The development of academic teachers is an important topic in ensuring educational quality in Higher Education. Two years ago, two researchers published a study into the development of academics’ teacher identities. The studied the development of a number of teachers over five to six years through data acquired in connection with a University Teacher Development Programme. The knowledge they collected about this particular group of academics provides insight into how academics’ teacher identities develop in a research-intensive environment when supported through a sustained development programme. The insights into how academics construe themselves as teachers may be used to inform the extent, design, and goals of instructional development programmes.
In this case study, the development of teacher identity is explored through academics’ self-image and self-efficacy as teachers, motivation to teach and develop as a teacher, and task perception. The authors investigated the following research question: How is teacher identity constituted among graduates of university teacher development programmes and what role does reflection play in university teacher identity development?

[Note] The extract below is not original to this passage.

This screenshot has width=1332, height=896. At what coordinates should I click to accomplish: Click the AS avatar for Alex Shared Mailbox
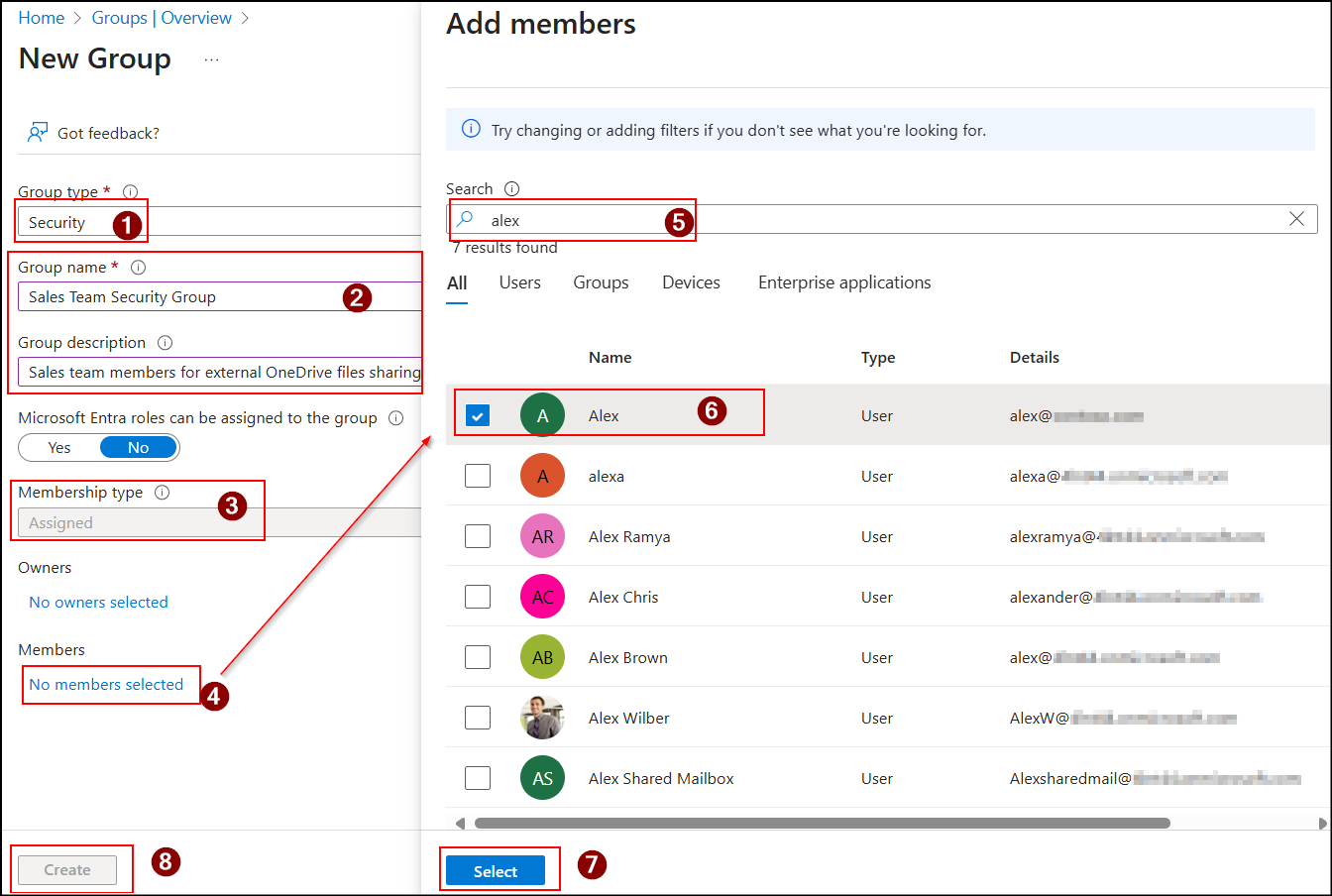coord(542,778)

The results of this study indicate that teacher identity develops through dynamic interaction between a reflection of teaching practice and a deepening knowledge of theoretical pedagogical constructs. The willingness to reflect is crucial for the development as a university teacher.
Recently, a group of Dutch educational researchers published a new study on academic identity. They focus on on social identity, which they define as that part of an individual’s self-concept derived from identity descriptions (who are we?) and identity evaluations (how good are we?) within social groups, related to one’s appreciation of these memberships. They understand academic identity as a specific social identity. To study ‘academic identity’, they include affect, cognition (values, goals, beliefs), abilities (knowledge and skills) and stereotypic behaviour. In the interactions between academics’ personal affinities, and context-bound forces in higher education.
Currently, identity is not viewed as a fixed and stable entity but a fluid one that shifts with time and context. Academic identities are formed related to many ‘areas in academics’ working lives’, such as career, profession, discipline and institution. In this study the authors purposefully view opposing dimensions of the concept of identity as viable – unitary and multiple, continuous and discontinuous, and personal and social.